This is an automated email from the ASF dual-hosted git repository.
wenchen pushed a commit to branch branch-3.0
in repository https://gitbox.apache.org/repos/asf/spark.git
The following commit(s) were added to refs/heads/branch-3.0 by this push:
new 5c1e78f [SPARK-31205][SQL] support string literal as the second
argument of date_add/date_sub functions
5c1e78f is described below
commit 5c1e78fec71fde04f2b54bae1fec08431c3a4427
Author: Wenchen Fan <[email protected]>
AuthorDate: Tue Mar 24 12:07:22 2020 +0800
[SPARK-31205][SQL] support string literal as the second argument of
date_add/date_sub functions
### What changes were proposed in this pull request?
https://github.com/apache/spark/pull/26412 introduced a behavior change
that `date_add`/`date_sub` functions can't accept string and double values in
the second parameter.
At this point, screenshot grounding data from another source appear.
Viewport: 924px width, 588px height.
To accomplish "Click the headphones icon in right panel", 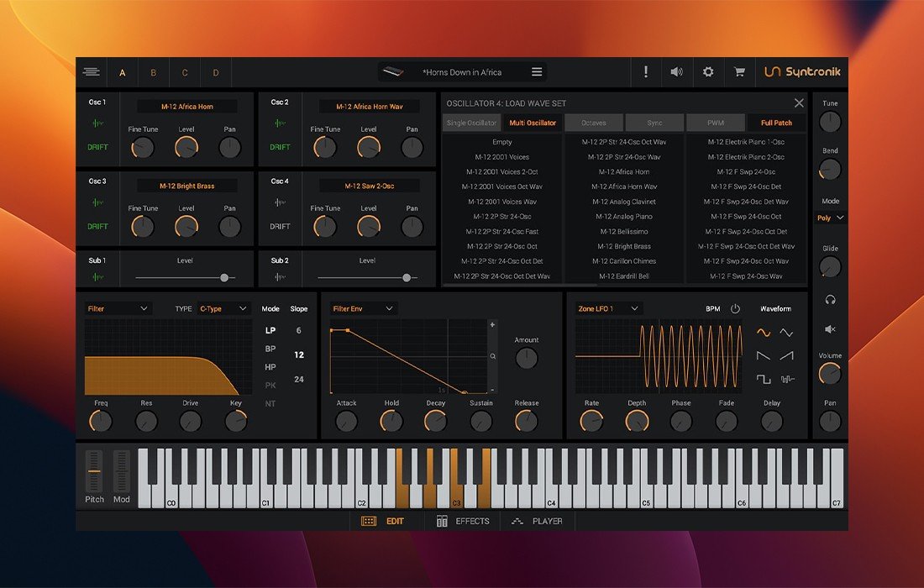I will pyautogui.click(x=830, y=300).
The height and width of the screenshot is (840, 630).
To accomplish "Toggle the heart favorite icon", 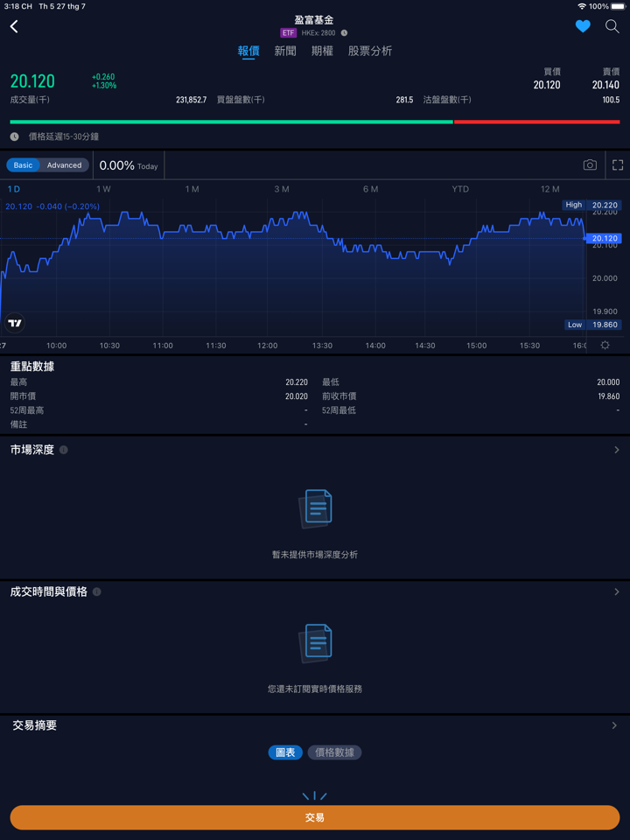I will pyautogui.click(x=583, y=26).
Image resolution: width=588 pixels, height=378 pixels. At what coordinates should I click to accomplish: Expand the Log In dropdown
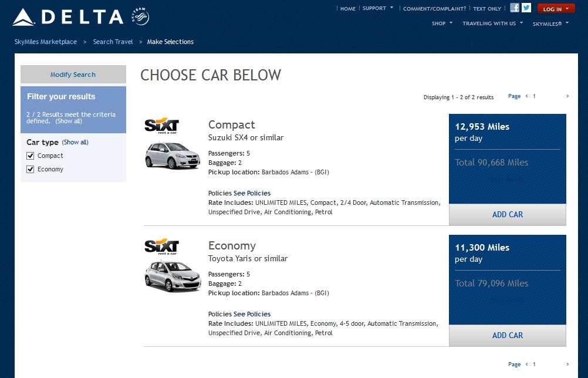tap(556, 9)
This is reasonable as it's error-prone to cast
string/double to int at runtime.
However, using string literals as function arguments is very common in SQL
databases. To avoid breaking valid use cases that the string literal is indeed
an integer, this PR proposes to add ansi_cast for string literal in
date_add/date_sub functions. If the string value is not a valid integer, we
fail at query compiling time because of constant folding.
### Why are the changes needed?
avoid breaking changes
### Does this PR introduce any user-facing change?
Yes, now 3.0 can run `date_add('2011-11-11', '1')` like 2.4
### How was this patch tested?
new tests.
Closes #27965 from cloud-fan/string.
Authored-by: Wenchen Fan <[email protected]>
Signed-off-by: Wenchen Fan <[email protected]>
(cherry picked from commit 1d0f54951ea66cfbfc712300ed04f6d848b2fd5a)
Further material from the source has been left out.